Task input =

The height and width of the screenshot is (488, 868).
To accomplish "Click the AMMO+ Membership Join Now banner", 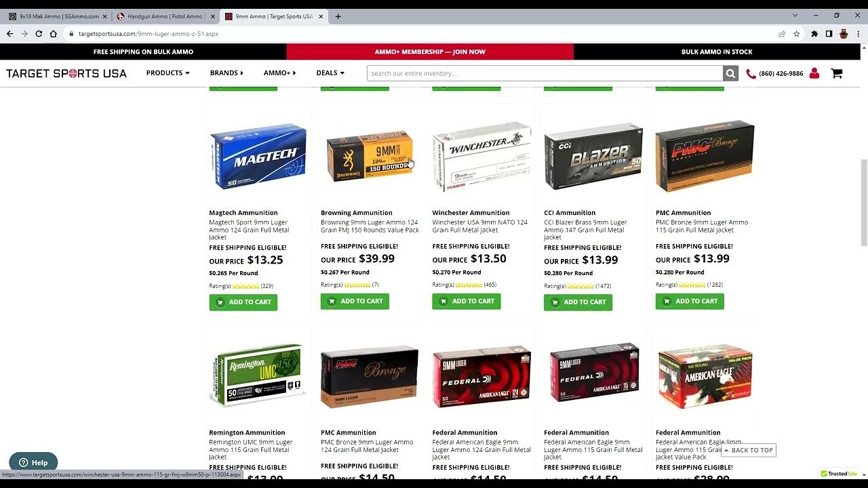I will click(430, 52).
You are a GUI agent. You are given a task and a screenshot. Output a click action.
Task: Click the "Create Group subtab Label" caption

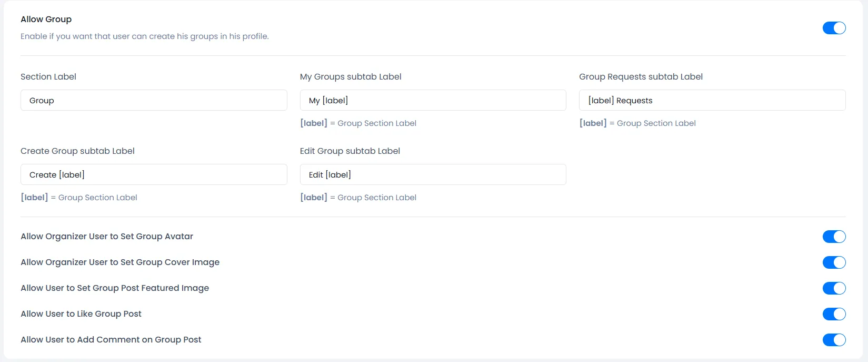(77, 151)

What you are asked to do = Give nothing except how many lines of the records include "screenshot".

Result for this task = 2